Focusing on the initial chest x-ray, all attempts to identify who had requested the x-ray had failed as there was no electronic record of the request indicating that it had been requested either at an outpatient clinic or by the patient's general practitioner. It is highly unlikely that the patient would have developed such florid disseminated TB.
The most common recurring theme in the literature is that of the difficulty in diagnosis and several sources conclude that a high index of clinical suspicion is vital to achieve this. Given the lack of a ‘diagnostic gold standard’, there is an increasing need for surgical intervention in diagnostic confirmation.5
The most recent data available from the Health Protection Agency (HPA)2
suggests that TB rates are stable; however, these most recent data were published late 2009 using 2008 figures. A very recent study, which looked at TB rates in Europe, disagrees with this HPA data. It suggests that TB rates in the UK, Sweden and Norway are again on the increase most likely due the immigration of people from countries of high incidence.6
Looking again at the HPA's annual report on TB surveillance in the UK, there has been a 2.2% increase in reported cases compared to the previous years with the majority of cases occurring in non-UK born population (77%). However, although incidence of TB is declining, the rate is stable in the UK-born population. Over half of TB cases reported in 2008 had pulmonary disease with or without any extra-pulmonary disease. However, this varied by place of birth: 71% of UK-born cases had pulmonary TB compared to 48% of non-UK-born cases. Ten per cent of TB cases involved both a pulmonary and at least one extra-pulmonary site.
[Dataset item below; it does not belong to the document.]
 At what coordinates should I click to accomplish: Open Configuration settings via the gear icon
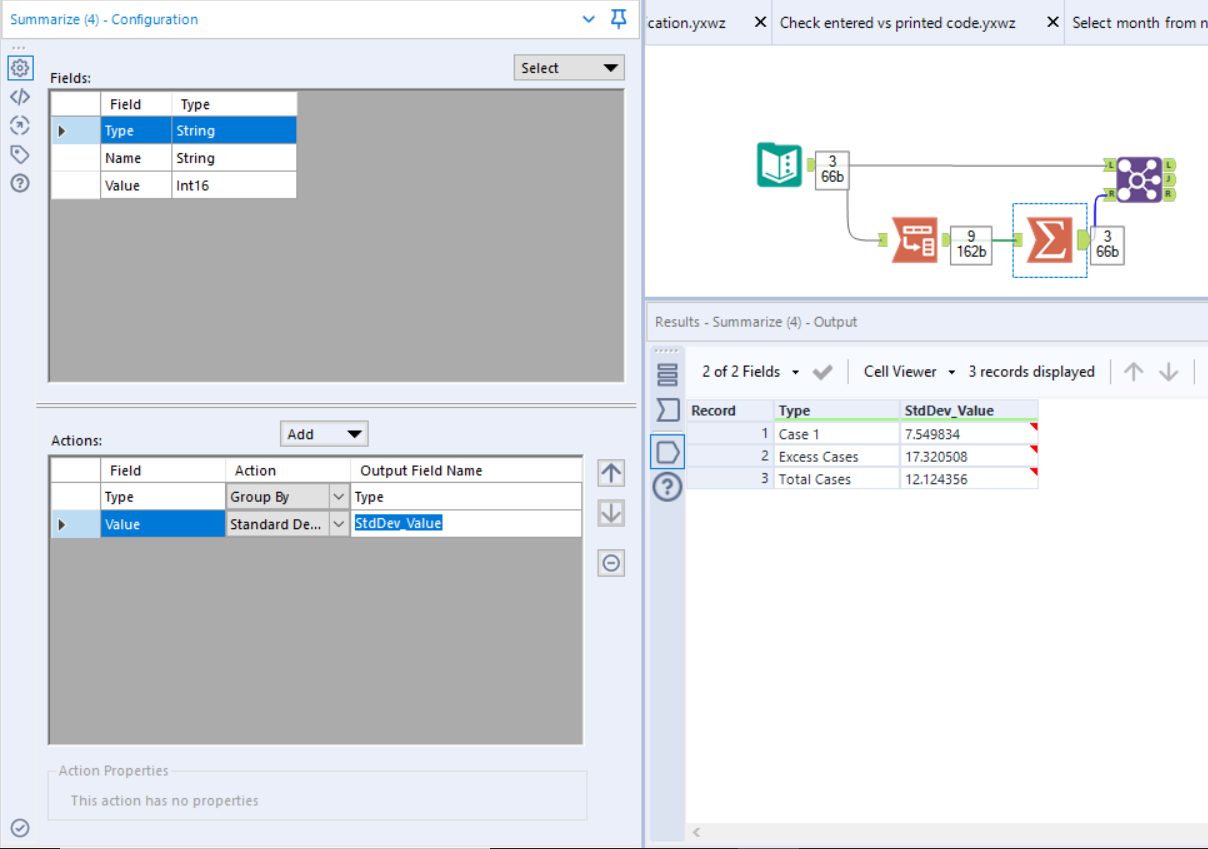[20, 67]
Of the extra-pulmonary sites of disease, the most commonly reported in 2008 were extra-thoracic lymph nodes (21%), intra-thoracic lymph nodes (9%) and the pleura (7%), with gastrointestinal tract accounting for 4.7% of cases only.2
These figures highlight the fact that although pulmonary TB is not an uncommon disease, particularly in the non-UK born population, extra-pulmonary disease is rare and a high index of clinical suspicion is essential for timely diagnosis.
- This case highlights the importance of following up young patients with abnormal chest x-ray findings.
- It illustrates the symptoms, signs and extra-pulmonary manifestations of TB infection.
- A high degree of suspicion is required for timely diagnosis of TB in patients in whom the main symptoms are extra-pulmonary.